Historia de la estatua
El
monumento a Waldo Seguel se erigió en 1922 en una ceremonia asistida
por las autoridades locales de la época, miembros del Cuerpo Consular de
Magallanes, altas personalidades y familias de sociedad magallánica,
colegios públicos, municipales y particulares e incluso la banda del
Batallón Magallanes que ejecutó composiciones musicales en memoria del
magistrado.
Fue elegida una ubicación céntrica, en Avenida Colón con Bories y el mérito artístico corresponde al escultor Coll y Pí.
En
el marco de esta ceremonia, el por entonces gobernador y presidente de
la Junta de Alcaldes, Vicente Fernández Rocuant, se refirió a la carrera
de Seguel con las siguientes palabras: “Durante 19 años desempeñó el
cargo de juez, en cuyo periodo ni las pasiones de la localidad, ni las
necesidades imperiosas de la vida, ni los efectos del corazón pudieron
doblegar jamás la conciencia ni alterar la perfecta y ecuánime serenidad
de criterio del magistrado señor Seguel; su única inspiración fue la
ley y la equidad, sin esperar otra recompensa que esa dulce y
confortante paz que sienten las almas bien puestas cuando su conciencia
les dice que han cumplido con su deber”.
En 2012 la estatua del juez Waldo Seguel López fue retirada de su emblemática
ubicación por la intervención del sector.
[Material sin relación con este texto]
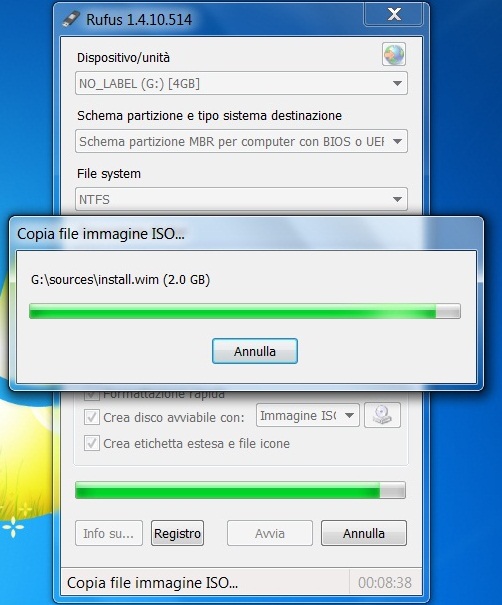Click the main Rufus progress bar
This screenshot has height=605, width=502.
point(240,490)
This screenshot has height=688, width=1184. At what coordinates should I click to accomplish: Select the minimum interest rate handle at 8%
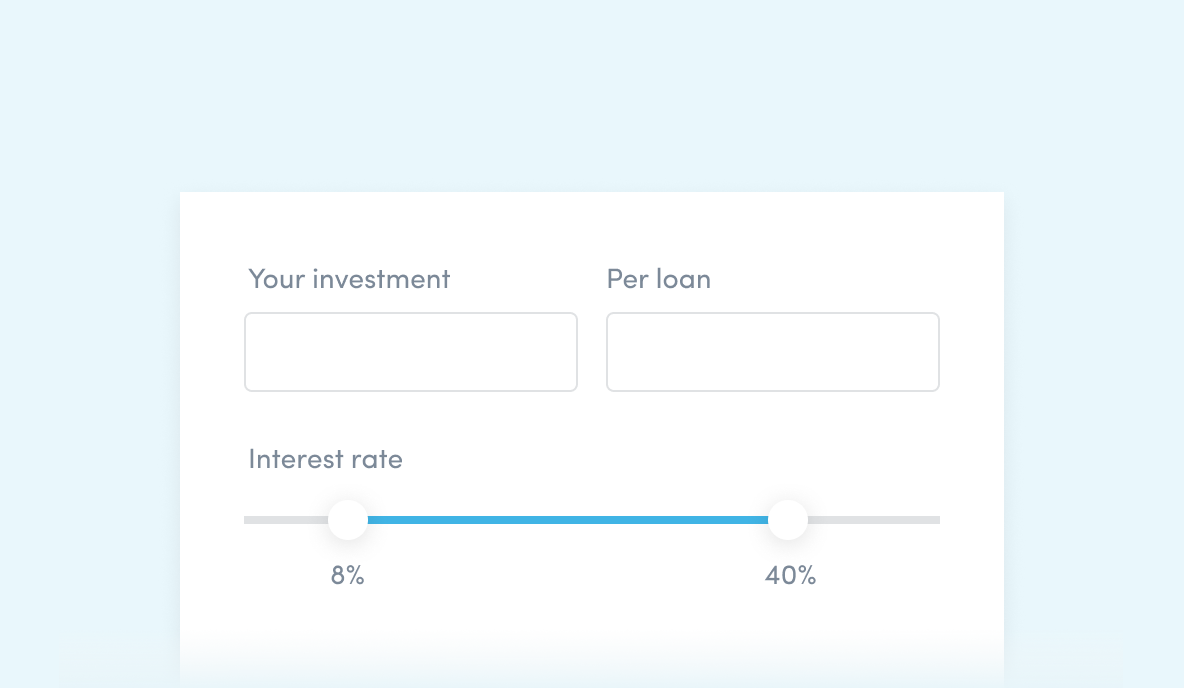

Así el histórico monumento
pasó a buen recaudo en las bodegas de la empresa a cargo de las obras. A
más diez años de su retiro, la figura de bronce del juez está bajo
custodia municipal.
Cuestionamientos
Sin
embargo, esta reinstalación ha traído nuevamente la polémica a la
palestra sobre sus implicaciones en el genocidio al pueblo selk’nam.
El
abogado y exconcejal de la ciudad Juan José Srdánovic Arcos, se refirió
al respecto y señaló que “instalar nuevamente el monumento Waldo
Seguel, pese a que existen actas de comisiones del Concejo Municipal,
donde a propósito del libro ‘Vejámenes inferidos a los indígenas de
Tierra del Fuego’, se analizó el rol de este juez con intervención de
destacados historiadores como Carlos Vera Delgado, y donde en su
oportunidad, las autoridades electas democráticamente por el pueblo, que
fue el Consejo Municipal, conocieron especialmente el rol pasivo que
tuvo este juez durante el genocidio selk’nam”.
“En
el proceso judicial se establece una mentira atroz. Se establece que no
hay ningún indígena que pueda servir de traductor para los selk’nam que
estaban siendo exterminados, y a propósito de eso, se libera a los
cazadores de selk’nam. Y el juez sabe que eso es una tremenda mentira.
Él lo sabe porque de hecho había un indígena que era sacristán de la
Catedral de Punta Arenas y hablaba los dos idiomas. Estaba Covadonga Ona
que incluso había aprendido a hablar alemán”, agregó Srdánovic.